Given that my profession revolves around the realization of potential (of course it would be given what I just described, after all, we teach what we most need to learn), I have been unable to ignore the callings. While I’d love to provide some clear formula, approach, or technique, my experience suggests there is no such cookie-cutter to be found where the Soul’s work unfolds. Instead, it comes as parables, impressions, dreams, and sudden insights, all of which fall within the bounds of myth, story and archetype.

I have come to an analogy which fits as well as anything.

Spirituality is like echolocation. We cannot know the source of our calling,

or even the nature or character of the calling.

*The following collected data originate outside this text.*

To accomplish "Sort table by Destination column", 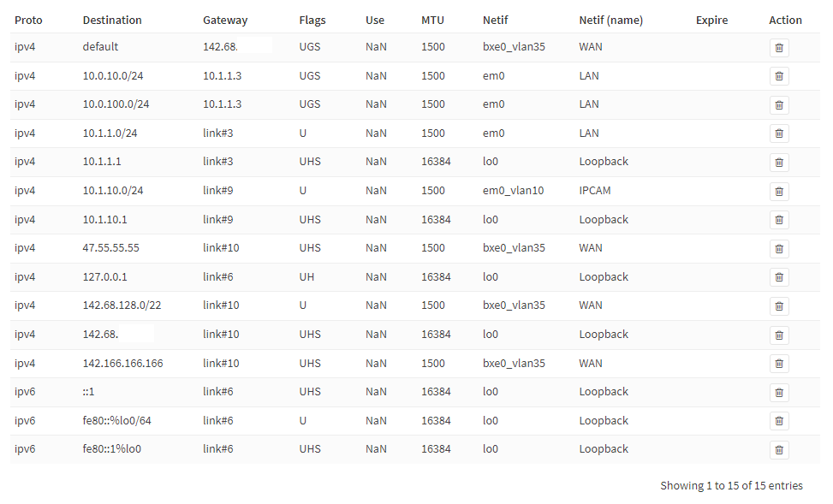I will click(x=112, y=20).
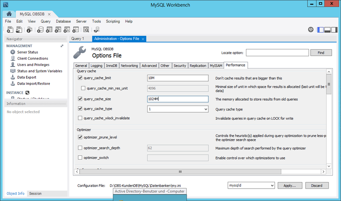Click the Apply... button

pos(289,186)
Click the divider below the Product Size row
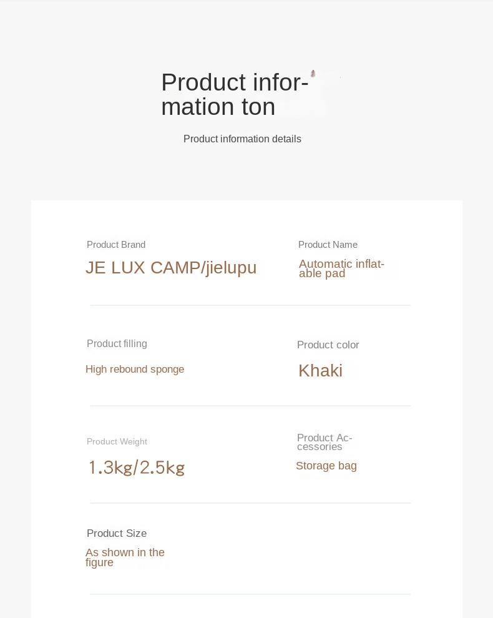Viewport: 493px width, 618px height. click(250, 594)
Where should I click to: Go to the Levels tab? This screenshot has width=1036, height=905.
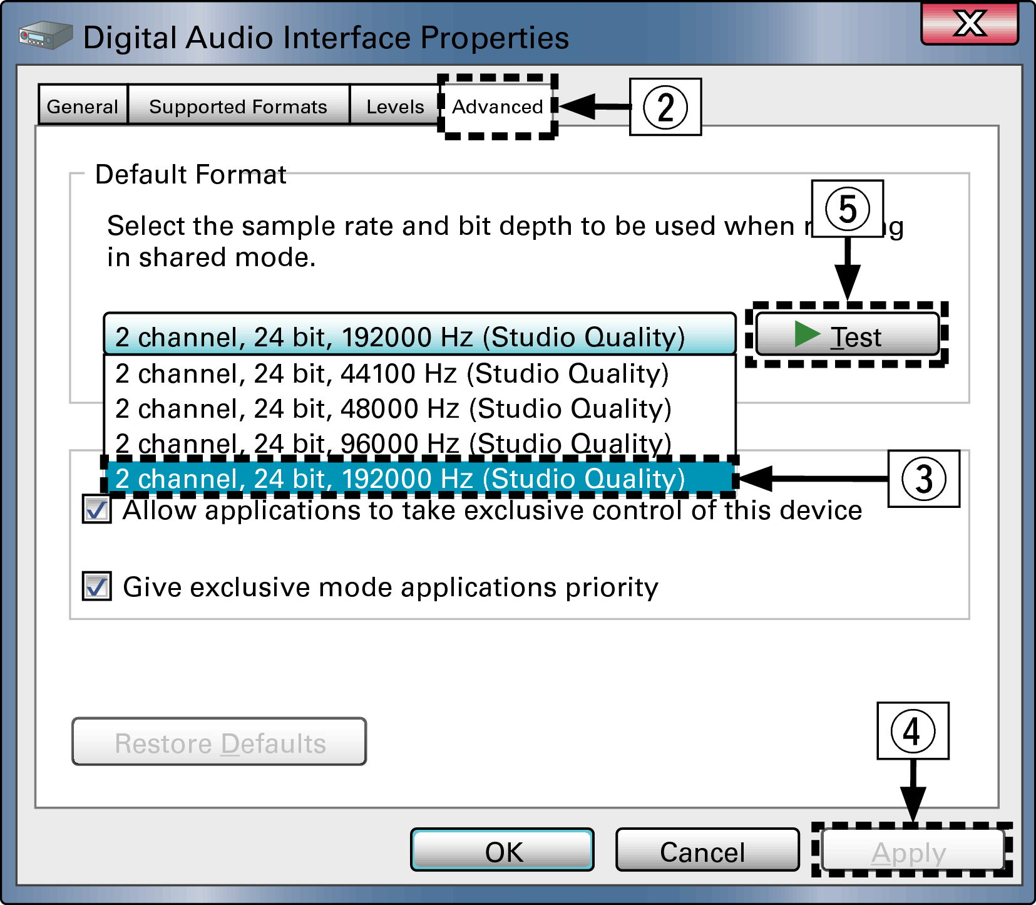pos(394,106)
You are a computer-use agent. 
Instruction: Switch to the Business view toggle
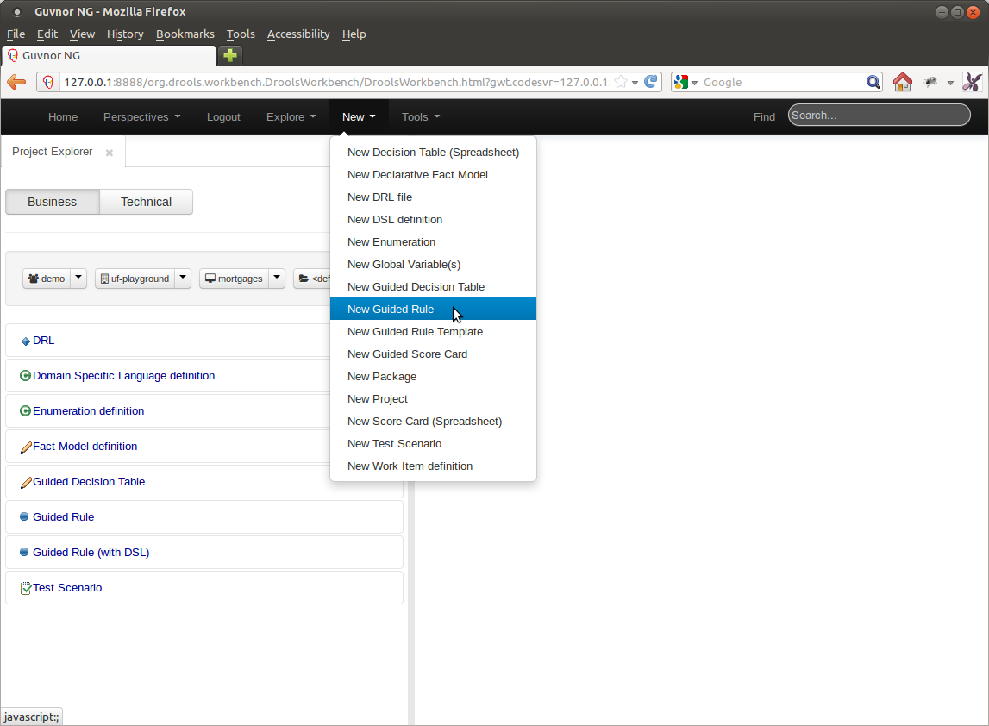click(53, 202)
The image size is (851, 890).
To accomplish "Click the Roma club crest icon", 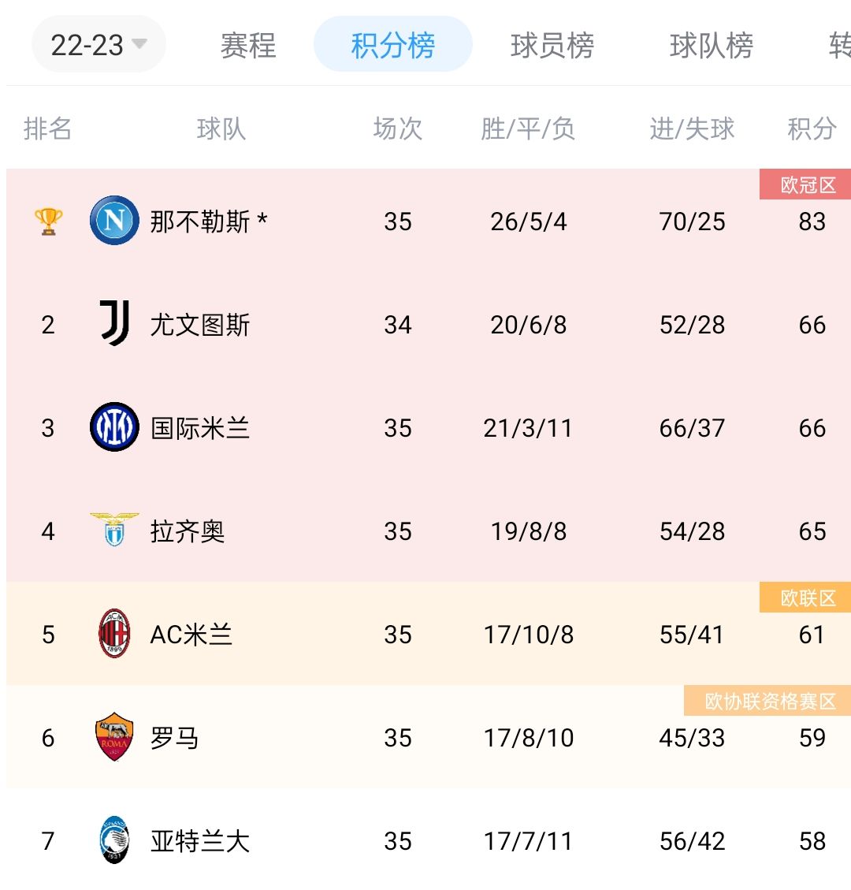I will (x=113, y=738).
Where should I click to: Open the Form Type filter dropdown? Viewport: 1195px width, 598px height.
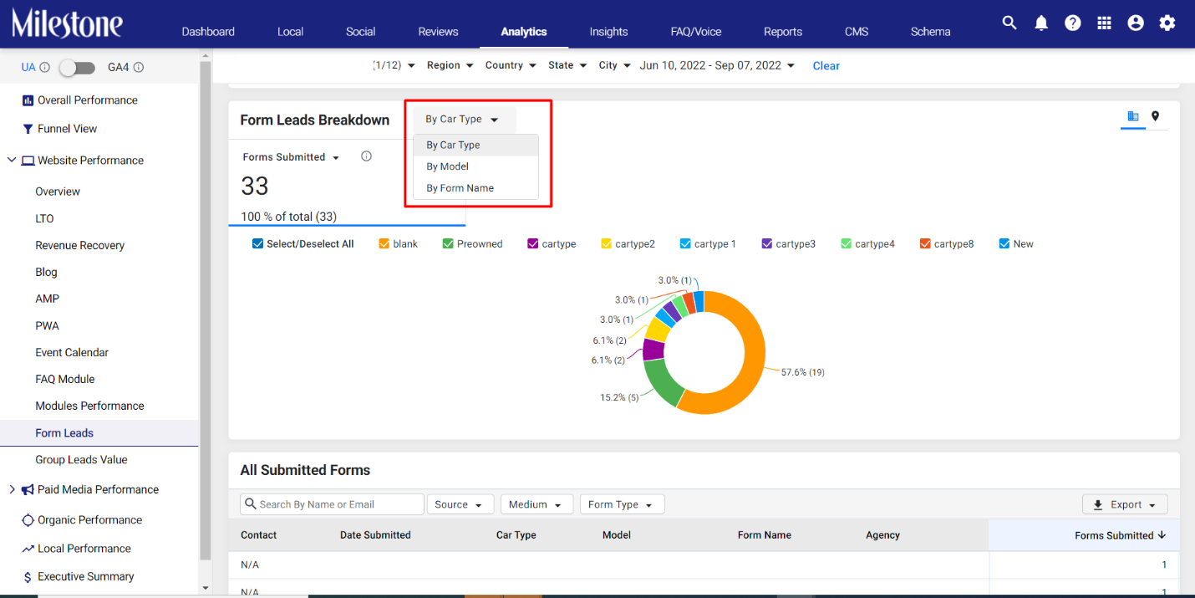pyautogui.click(x=622, y=504)
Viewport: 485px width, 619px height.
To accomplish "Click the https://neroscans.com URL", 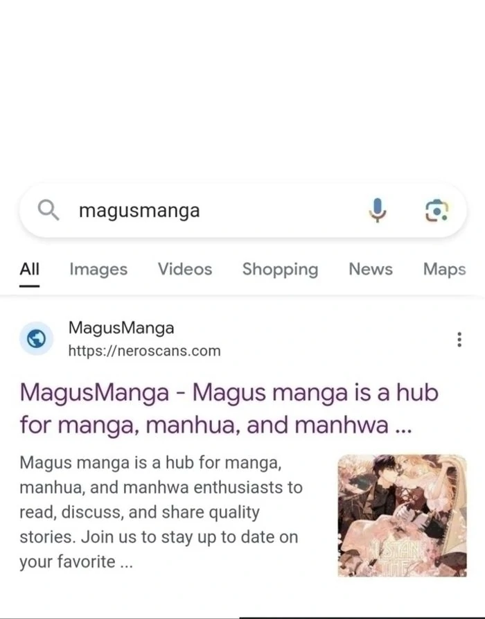I will click(144, 351).
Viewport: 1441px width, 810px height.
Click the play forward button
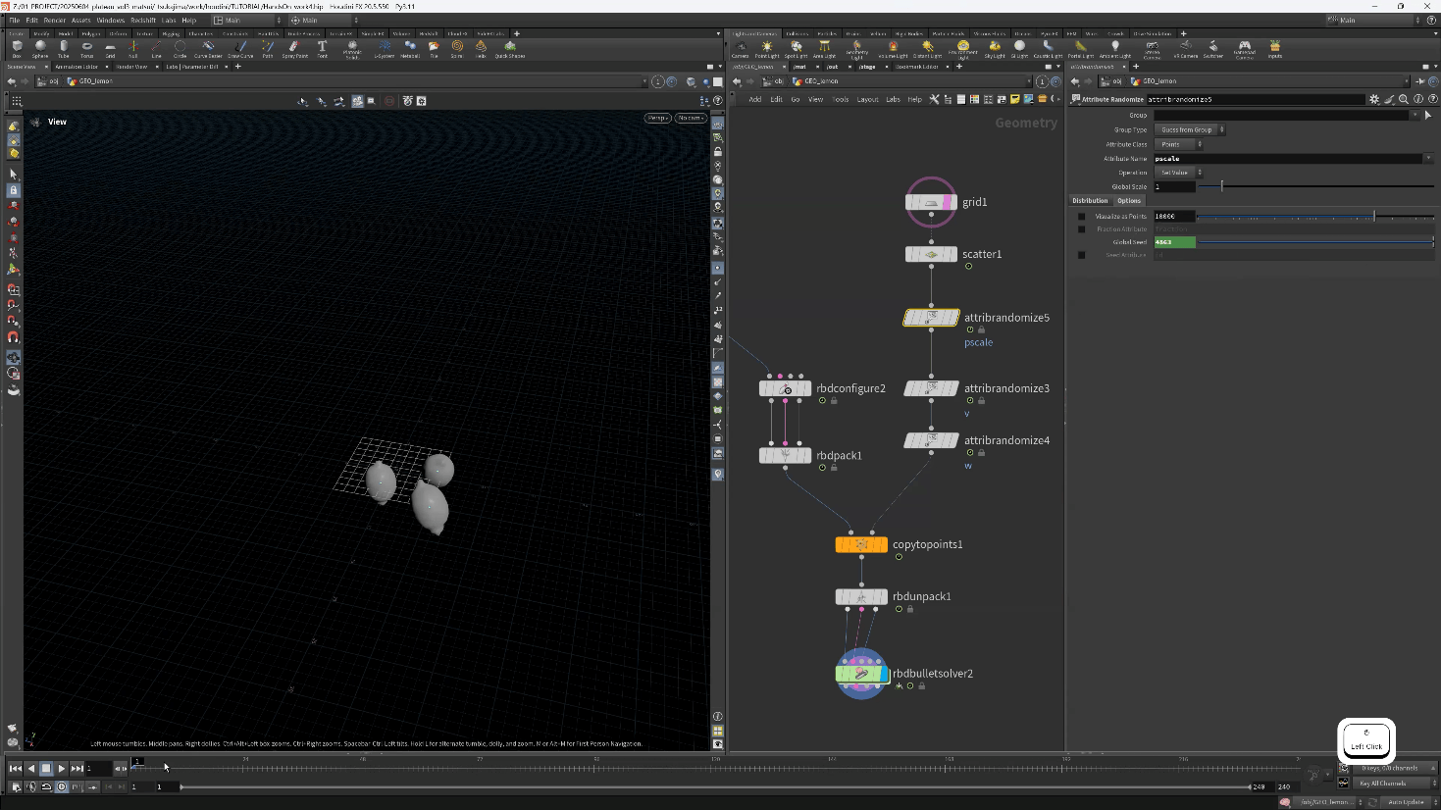61,769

Yet we can follow the feeling of it.

 

The Soul’s path is not a mental one, but an experiential one.

 

Let me provide a little more framing. Many years ago a spiritual teacher told me that if we could find the feeling of something in our body, we would be able to navigate accordingly. Then, a renegade Tibetan Buddhist proposes that enlightenment is an experience in the body.

If these notions are true, then the language of the Soul, the guidance of the non-material world, regardless of what we believe about it, is always echoing.

No wonder depth psychology, meditation, contemplation, journaling, dream work, visioning, imagining, art and countless forms of somatic practices are so valuable. They are all experiential, and yet they provide a subtle and powerful means of navigation.

Why does it matter?

Let’s be honest. No one can answer that. Yet so many of the wisest humans have pointed us inward, and every sacred text points toward the mystical way.

What if this is our purpose? What then are we to do with the day before us?

 

A Seeing True Moment™

 

“Out beyond ideas of wrongdoing and rightdoing there is a field. 

I'll meet you there.  

When the soul lies down in that grass the world is too full to talk about.”